The two Barbarescos. Aerial view of Barolo.


Barbaresco – Barolo’s kid brother?
After half a dozen wines that probably have years ahead of them and are only just starting to become approachable, we travelled north east to Barbaresco. Comparisons between the two wines are inevitable, the DOs face each other across the city of Alba, both stipulate 100% Nebbiolo. Barbaresco covers a smaller area, and shows less of a range in terroir. It has a slightly milder climate than Barolo due to proximity to the Tanaro river which allows for an earlier and more uniform maturation of the grapes.
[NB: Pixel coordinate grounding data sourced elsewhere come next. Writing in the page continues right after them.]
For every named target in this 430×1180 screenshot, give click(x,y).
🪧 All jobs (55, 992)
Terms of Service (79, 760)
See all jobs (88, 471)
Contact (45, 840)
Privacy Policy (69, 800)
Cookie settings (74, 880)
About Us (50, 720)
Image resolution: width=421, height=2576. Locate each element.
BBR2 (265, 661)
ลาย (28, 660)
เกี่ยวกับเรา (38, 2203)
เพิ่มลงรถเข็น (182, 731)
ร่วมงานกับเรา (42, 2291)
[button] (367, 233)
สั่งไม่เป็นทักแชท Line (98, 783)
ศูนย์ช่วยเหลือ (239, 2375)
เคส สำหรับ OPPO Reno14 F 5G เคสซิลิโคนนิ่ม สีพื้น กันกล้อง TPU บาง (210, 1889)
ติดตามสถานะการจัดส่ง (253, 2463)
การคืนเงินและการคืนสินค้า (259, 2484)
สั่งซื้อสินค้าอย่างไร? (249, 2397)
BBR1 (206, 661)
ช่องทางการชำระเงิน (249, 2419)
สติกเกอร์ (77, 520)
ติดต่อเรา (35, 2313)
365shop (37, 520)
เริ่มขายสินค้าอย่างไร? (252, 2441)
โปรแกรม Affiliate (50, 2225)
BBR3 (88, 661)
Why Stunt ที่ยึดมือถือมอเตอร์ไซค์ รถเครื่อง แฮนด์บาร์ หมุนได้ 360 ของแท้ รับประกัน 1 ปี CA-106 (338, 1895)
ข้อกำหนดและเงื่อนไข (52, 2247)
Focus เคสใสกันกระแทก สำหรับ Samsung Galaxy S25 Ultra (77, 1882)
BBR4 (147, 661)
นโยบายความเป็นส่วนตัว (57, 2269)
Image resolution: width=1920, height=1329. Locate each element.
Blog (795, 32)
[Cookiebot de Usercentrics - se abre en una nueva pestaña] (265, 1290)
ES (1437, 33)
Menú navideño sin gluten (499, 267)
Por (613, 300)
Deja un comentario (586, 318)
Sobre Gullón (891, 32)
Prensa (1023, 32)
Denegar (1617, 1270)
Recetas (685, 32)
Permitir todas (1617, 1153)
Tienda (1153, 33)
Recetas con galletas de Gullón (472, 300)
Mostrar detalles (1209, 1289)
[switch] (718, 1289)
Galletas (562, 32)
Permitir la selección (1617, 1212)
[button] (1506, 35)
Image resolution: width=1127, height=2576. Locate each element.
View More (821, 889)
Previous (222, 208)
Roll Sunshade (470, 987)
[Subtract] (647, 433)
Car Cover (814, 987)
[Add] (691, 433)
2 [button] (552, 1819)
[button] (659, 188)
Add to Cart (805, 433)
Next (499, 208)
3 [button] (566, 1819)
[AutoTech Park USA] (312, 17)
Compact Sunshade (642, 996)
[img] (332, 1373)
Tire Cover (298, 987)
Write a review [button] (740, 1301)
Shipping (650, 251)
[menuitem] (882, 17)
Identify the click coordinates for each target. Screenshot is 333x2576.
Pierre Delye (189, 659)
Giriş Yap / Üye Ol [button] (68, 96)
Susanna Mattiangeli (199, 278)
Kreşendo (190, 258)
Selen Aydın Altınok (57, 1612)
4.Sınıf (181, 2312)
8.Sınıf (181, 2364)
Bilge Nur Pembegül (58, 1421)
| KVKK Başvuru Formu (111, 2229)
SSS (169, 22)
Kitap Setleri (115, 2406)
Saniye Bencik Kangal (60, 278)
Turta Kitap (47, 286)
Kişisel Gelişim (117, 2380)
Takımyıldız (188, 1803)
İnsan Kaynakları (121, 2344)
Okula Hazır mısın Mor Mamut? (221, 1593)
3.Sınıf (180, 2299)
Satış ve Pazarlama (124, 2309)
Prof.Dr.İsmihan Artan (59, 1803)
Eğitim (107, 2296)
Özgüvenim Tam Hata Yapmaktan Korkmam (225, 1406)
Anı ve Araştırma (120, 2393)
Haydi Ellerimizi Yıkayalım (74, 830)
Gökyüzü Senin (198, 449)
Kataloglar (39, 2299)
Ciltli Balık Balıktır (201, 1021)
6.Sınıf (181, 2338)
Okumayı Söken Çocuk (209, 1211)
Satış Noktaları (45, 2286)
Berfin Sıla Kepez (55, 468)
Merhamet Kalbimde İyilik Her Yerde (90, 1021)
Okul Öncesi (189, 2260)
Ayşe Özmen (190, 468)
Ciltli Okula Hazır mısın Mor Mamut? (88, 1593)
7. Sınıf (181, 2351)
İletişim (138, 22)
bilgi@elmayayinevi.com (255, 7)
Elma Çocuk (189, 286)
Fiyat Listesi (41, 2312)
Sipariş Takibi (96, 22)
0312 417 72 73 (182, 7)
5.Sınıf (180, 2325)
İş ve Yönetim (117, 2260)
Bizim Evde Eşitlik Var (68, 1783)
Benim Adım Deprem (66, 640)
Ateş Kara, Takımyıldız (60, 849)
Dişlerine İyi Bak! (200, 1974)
The soils are more fertile in Barbaresco which leads to more supple tannins, and therefore wine that are more approachable at a younger age than one finds from Barolo. 
Barbaresco Riserva, Cortese –  Giuseppe Cortese’s winery includes 8 hectares in Rabaja, one of the most celebrated crus in Barbaresco. The 2006 was a pure and delicious traditional Barbaresco, showing ripe cherry and raspberry with a bit of spice on the palate.
Barbaresco Gallina, Piero Busso – A small family run estate which focusses on expressing the grapes variety for each individual vineyard. A mix of traditional and modern techniques are used. The 2006 had firm tannins and leather on the nose. In the mouth there was a little fruit, and there was more extraction and concentration than the Cortese, with spices and cloves, but the oak was very well integrated.
The Barolo and Barbaresco regions may have all the plot twists and ingredients of an opera but the ending is far from tragic! The 2006 Barbarescos, as you might expect, were much more approachable and enjoyable to drink at this point. The international perspective that the Barolo Boys brought back to the region, although seismic at first, has been of great benefit with improvements in techniques and a thirst to understand the complex landscapes which can only lead to higher quality across the board. 
A huge thank you to Emanuela and her father for arranging exceptional and educational tasting.